205
Опасности, грозящие нынче развитию философа, поистине столь многообразны, что впору усомниться, может ли ещё вообще созревать этот плод. Вавилонская башня наук выросла до чудовищных размеров, а вместе с ней — и вероятность, что философ уже во время учения утомится или остановится где-нибудь и «специализируется», так что ему уже будет не по силам подняться на свою высоту, откуда доступны обзор, кругозор и взгляд сверху вниз . Или же он дойдёт туда слишком поздно, когда уже минует его лучшая пора и ослабеют его силы; или он достигнет её испорченным, огрубевшим, выродившимся, так что его взгляд, его общее суждение о ценности вещей будут иметь уже мало значения. Быть может, именно утончённость его интеллектуальной совести заставляет его медлить по пути и задерживаться; он боится соблазна стать дилетантом, сороконожкой и насекомым с тысячью щупалец, он слишком хорошо знает, что человек, потерявший уважение к самому себе, и как познающий уже не повелевает, не ведёт за собою, — разве что он захотел бы стать великим актёром, философским Калиостро и крысоловом духов, одним словом, соблазнителем. Это в конце концов вопрос вкуса, если бы даже он и не был вопросом совести. Затруднения философа усугубляются ещё и тем, что он требует от себя утвердительного или отрицательного суждения не о науках, а о жизни и о ценности жизни, — что он с неохотой научается верить в своё право или даже обязанность на такое суждение, и только на основании многочисленных, быть может, тревожнейших и разрушительнейших переживаний, часто медля, сомневаясь, безмолвствуя, он должен искать своего пути к этому праву и к этой вере. В самом деле, толпа долгое время не узнавала философа и смешивала его то с человеком науки и идеальным учёным, то с религиозно-вдохновенным, умертвившим в себе всё чувственное, «отрёкшимся от мира» фанатиком и Божьим пьянчугой; и если даже в наши дни доведётся услышать, что кого-нибудь хвалят за то, что он живёт «мудро» или «как философ», то это означает не более как «с умом и в стороне». Мудрость: это кажется черни чем-то вроде бегства, средством и искусством безнаказанно выходить из опасной игры; но истый философ — не так ли нам кажется, друзья мои? — живёт «не по-философски» и «не мудро», прежде всего не с умом , и чувствует бремя и обязанность подвергаться многим испытаниям и искушениям жизни: он постоянно рискует собою , как раз опасную игру-то он и ведёт...
206
По сравнению с гением, то есть с существом, которое зачинает или рождает , если брать оба слова в самом широком смысле, — учёный, средний человек науки всегда имеет некоторое сходство со старой девой: ибо ему, как и последней, незнакомы два самых ценных отправления человека. В самом деле, их обоих, и учёных и старых дев, словно бы в качестве компенсации признают достойными уважения — в этих случаях акцент ставится на уважении, — и к этому вынужденному признанию в равной степени присоединяется досада.
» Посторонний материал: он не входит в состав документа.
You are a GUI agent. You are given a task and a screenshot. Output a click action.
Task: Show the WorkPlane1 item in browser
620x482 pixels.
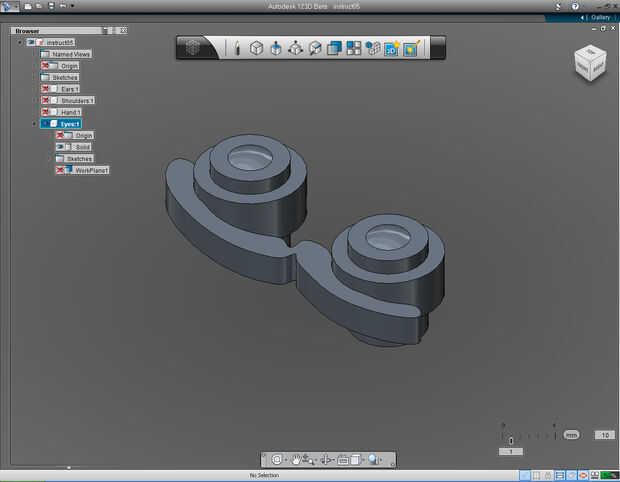(61, 170)
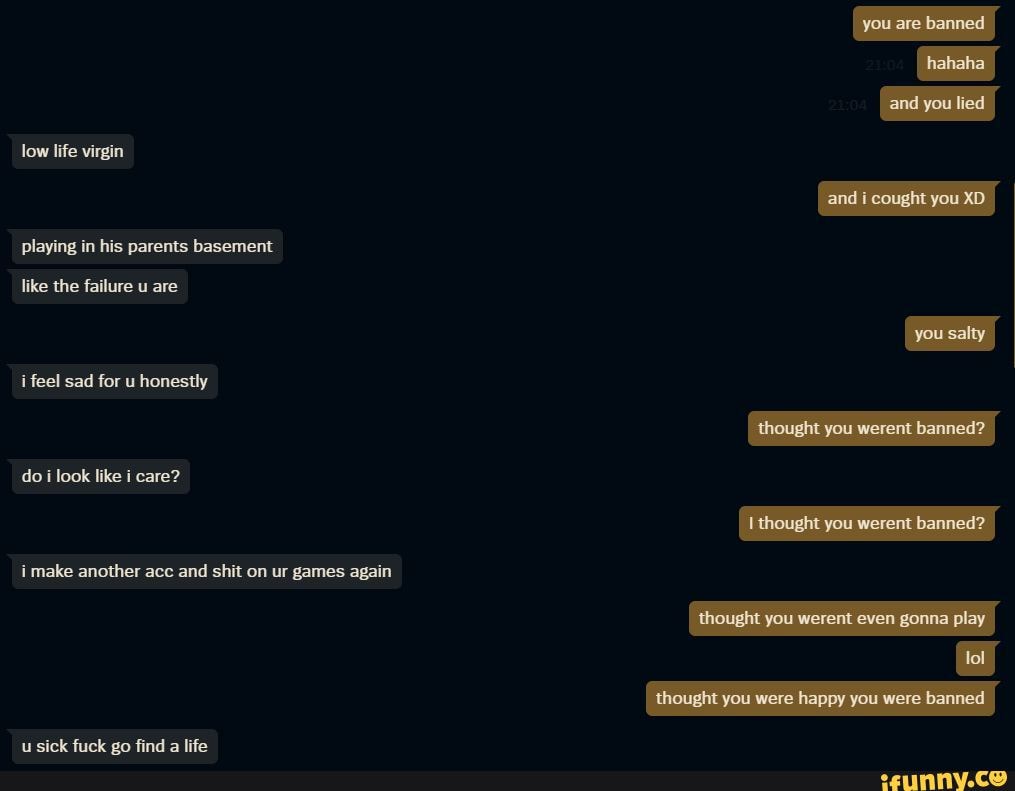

Рассмотрим подробнее: что такое человек науки? Прежде всего это человек незнатной породы, с добродетелями незнатной, то есть негосподствующей, не обладающей авторитетом, а также несамодостаточной породы людей: он трудолюбив, умеет терпеливо стоять в строю, его способности и потребности равномерны и умеренны, у него есть инстинкт чуять себе подобных и то, что нужно ему подобным, — это, например, та частица независимости и тот клочок зелёного пастбища, без которых не может быть спокойной работы, то притязание на почёт и признание (которое предполагает прежде всего и главным образом, чтобы его замечали, чтобы он был заметен), тот ореол доброго имени, то постоянное скрепление печатью своей ценности и полезности, которому непрерывно приходится побеждать внутреннее недоверие , составляющее коренную черту зависимого человека и стадного животного. Учёному, как и подобает, свойственны также болезни и дурные привычки незнатной породы: он богат мелкой завистью и обладает рысьими глазами в отношении низменных качеств таких натур, до высоты которых не может подняться. Он доверчив, но лишь как человек, который позволяет себе идти, а не стремиться ; и как раз перед человеком великого стремления он становится ещё холоднее и замкнутее, — его глаза тогда подобны строптивому гладкому озеру, которого уже не рябит ни восхищение, ни сочувствие. Самое дурное и опасное, на что способен учёный, проистекает у него из инстинкта посредственности, свойственного его породе, от иезуитизма его посредственности, который инстинктивно работает над уничтожением необыкновенного человека и старается сломать или — ещё лучше! — ослабить каждый натянутый лук. Именно ослабить — осмотрительно, осторожной рукой, конечно, — ослабить с доверчивым состраданием: это подлинное искусство иезуитизма, который всегда умел рекомендовать себя в качестве религии сострадания.